**Work to complete**
Find the line containing "Screen dimensions: 700x500". Retype it and every later line of the records exactly, leaving out pictures.

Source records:
--*--

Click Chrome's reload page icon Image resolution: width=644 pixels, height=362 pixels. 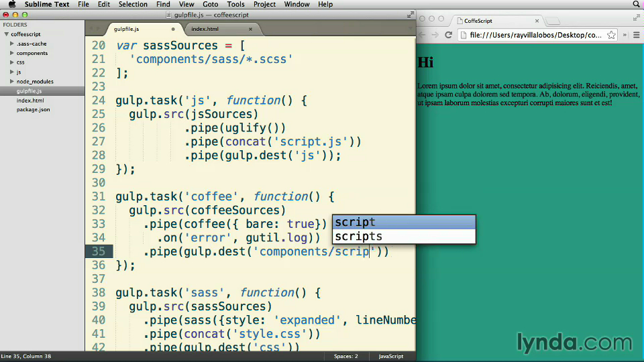(448, 35)
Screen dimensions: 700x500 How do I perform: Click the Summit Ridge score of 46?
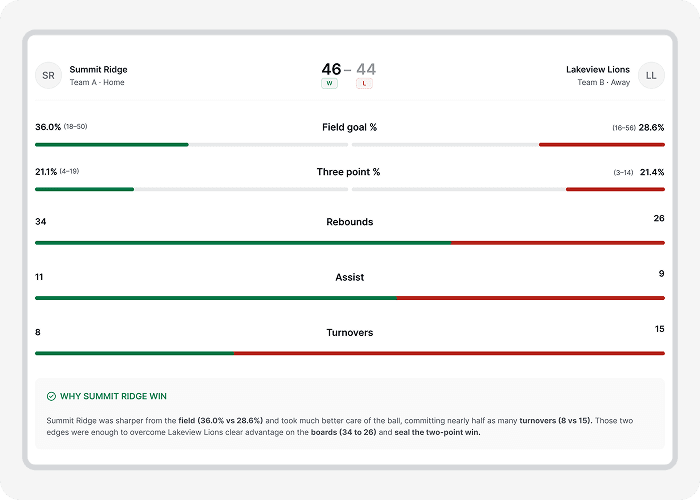tap(331, 69)
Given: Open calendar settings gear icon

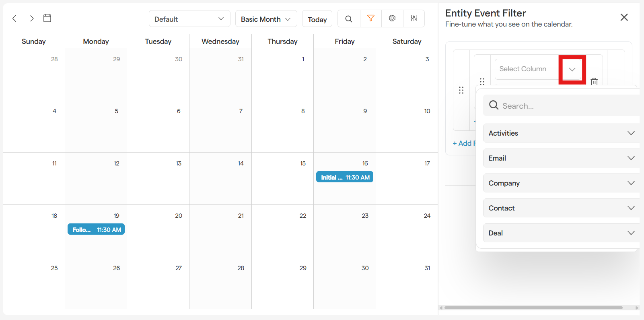Looking at the screenshot, I should click(392, 19).
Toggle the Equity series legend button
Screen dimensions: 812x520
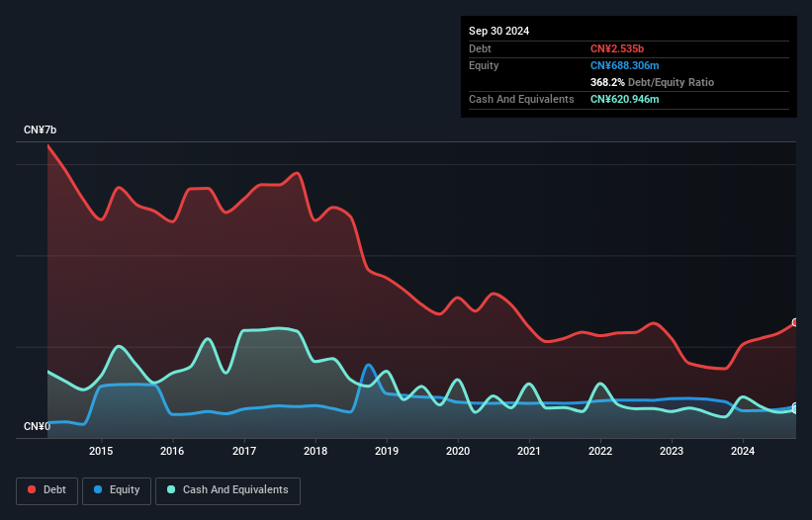(117, 490)
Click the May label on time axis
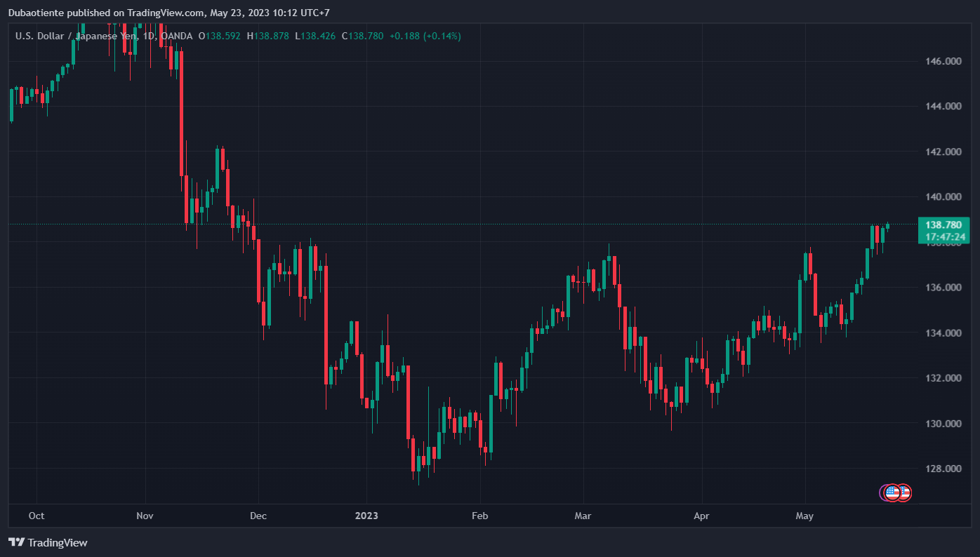The width and height of the screenshot is (980, 557). [x=804, y=516]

--*--

**Solution for this task**
Screen dimensions: 700x500 How do I perform: Click the Summit Ridge score of 46?
tap(331, 69)
Given: Open calendar settings gear icon

Looking at the screenshot, I should click(392, 19).
Toggle the Equity series legend button
Screen dimensions: 812x520
(117, 490)
Click the May label on time axis
The width and height of the screenshot is (980, 557). [x=804, y=516]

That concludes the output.